= Record extracts =

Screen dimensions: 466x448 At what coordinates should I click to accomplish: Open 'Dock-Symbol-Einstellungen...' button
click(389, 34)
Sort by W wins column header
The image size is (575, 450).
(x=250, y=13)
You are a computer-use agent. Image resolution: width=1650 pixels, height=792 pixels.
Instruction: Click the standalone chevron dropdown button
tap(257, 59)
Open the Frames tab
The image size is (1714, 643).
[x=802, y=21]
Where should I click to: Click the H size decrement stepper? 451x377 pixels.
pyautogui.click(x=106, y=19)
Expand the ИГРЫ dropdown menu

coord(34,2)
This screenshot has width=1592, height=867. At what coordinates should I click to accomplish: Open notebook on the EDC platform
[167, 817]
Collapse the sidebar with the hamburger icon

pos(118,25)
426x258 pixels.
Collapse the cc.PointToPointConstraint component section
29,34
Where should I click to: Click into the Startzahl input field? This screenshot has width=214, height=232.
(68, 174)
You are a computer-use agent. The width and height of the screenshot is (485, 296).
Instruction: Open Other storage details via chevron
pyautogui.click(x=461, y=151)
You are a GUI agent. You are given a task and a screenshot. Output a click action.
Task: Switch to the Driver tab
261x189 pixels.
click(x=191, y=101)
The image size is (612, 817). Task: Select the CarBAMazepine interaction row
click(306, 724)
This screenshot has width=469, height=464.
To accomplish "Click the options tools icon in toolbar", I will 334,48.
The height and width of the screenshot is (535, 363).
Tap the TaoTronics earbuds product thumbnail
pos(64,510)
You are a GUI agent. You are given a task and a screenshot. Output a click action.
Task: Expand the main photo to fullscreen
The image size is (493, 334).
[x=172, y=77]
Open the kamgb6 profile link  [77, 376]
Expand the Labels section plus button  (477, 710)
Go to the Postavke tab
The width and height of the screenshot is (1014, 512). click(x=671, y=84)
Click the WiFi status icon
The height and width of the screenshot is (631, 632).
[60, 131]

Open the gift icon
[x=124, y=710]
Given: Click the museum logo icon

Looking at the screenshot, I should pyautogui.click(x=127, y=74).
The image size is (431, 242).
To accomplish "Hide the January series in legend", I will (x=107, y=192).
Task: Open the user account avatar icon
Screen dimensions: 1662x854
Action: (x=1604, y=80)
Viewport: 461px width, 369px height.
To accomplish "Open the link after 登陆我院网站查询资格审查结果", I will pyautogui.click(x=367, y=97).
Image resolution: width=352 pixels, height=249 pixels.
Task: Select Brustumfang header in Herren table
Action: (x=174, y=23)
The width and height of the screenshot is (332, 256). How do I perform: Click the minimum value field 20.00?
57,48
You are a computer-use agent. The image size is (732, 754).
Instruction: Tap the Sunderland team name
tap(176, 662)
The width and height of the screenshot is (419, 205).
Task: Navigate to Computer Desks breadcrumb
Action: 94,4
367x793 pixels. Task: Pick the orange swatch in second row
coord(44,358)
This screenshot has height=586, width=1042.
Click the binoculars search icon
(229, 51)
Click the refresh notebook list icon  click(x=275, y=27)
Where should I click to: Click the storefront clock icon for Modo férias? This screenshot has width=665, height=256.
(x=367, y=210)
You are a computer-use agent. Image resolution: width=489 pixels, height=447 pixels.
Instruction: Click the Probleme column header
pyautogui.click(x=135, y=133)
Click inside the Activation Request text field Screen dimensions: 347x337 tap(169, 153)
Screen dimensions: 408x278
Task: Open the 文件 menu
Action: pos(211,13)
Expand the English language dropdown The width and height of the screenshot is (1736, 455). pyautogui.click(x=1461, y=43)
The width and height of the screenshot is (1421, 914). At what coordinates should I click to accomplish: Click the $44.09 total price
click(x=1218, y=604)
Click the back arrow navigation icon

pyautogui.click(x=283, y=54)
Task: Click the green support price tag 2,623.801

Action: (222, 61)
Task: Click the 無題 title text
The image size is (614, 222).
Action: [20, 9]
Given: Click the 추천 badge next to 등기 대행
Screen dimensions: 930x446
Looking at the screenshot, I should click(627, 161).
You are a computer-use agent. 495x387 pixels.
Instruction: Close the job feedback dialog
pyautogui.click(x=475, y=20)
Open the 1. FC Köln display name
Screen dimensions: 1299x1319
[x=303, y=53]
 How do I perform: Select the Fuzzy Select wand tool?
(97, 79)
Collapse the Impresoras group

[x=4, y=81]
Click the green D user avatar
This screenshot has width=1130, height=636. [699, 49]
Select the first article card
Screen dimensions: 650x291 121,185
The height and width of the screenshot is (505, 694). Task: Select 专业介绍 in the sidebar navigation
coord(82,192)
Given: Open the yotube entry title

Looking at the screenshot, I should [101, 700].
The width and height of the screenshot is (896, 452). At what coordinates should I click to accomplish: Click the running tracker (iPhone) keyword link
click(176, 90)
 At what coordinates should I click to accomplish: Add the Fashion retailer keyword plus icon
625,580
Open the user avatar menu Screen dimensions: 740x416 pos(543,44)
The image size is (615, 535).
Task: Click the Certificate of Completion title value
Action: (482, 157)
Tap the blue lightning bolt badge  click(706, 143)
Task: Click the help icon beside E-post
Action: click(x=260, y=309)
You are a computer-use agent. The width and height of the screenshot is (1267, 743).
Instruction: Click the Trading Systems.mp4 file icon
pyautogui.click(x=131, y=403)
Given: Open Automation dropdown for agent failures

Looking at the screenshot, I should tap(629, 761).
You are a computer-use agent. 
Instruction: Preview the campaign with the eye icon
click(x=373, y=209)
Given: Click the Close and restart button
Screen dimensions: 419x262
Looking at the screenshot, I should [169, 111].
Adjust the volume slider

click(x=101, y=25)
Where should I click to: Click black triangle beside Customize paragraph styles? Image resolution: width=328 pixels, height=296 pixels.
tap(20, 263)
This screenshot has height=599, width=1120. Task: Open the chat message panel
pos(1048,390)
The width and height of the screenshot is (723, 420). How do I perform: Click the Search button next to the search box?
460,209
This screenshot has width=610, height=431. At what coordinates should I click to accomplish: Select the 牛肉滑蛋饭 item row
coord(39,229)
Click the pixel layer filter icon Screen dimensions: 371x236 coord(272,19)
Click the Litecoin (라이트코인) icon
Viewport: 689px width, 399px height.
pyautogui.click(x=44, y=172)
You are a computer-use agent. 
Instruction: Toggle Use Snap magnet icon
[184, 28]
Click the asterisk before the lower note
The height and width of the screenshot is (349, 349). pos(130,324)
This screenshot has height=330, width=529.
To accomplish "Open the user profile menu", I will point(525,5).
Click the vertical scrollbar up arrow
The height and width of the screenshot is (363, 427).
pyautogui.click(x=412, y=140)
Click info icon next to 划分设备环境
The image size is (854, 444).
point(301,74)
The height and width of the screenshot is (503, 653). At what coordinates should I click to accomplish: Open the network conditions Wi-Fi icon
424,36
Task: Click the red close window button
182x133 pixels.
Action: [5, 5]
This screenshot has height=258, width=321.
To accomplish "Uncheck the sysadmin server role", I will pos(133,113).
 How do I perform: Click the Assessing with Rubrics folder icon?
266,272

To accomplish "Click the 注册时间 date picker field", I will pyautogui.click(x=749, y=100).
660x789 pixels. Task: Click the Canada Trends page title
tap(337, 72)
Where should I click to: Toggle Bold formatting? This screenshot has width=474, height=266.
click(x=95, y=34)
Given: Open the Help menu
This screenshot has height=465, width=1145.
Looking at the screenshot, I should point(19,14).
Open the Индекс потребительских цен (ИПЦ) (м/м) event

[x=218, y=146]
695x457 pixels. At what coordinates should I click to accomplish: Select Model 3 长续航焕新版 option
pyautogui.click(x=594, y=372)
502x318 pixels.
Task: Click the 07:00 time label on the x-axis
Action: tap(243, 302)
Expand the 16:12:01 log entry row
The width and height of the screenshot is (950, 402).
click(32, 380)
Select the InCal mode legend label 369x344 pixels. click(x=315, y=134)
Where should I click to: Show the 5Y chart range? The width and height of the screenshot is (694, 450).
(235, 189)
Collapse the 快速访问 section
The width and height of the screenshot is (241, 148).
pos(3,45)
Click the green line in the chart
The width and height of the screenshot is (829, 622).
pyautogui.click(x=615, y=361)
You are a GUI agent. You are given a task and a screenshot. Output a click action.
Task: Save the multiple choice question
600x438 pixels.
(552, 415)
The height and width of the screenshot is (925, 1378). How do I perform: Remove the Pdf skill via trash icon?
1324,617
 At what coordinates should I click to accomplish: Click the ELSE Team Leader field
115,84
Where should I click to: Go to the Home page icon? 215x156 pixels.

= Task details =
Look through the data above. Each line containing the word "profile" needs to be copied.

= Response to this exercise =
Open the kamgb6 profile link  [77, 376]
To accomplish "Open the user profile menu", I will point(525,5).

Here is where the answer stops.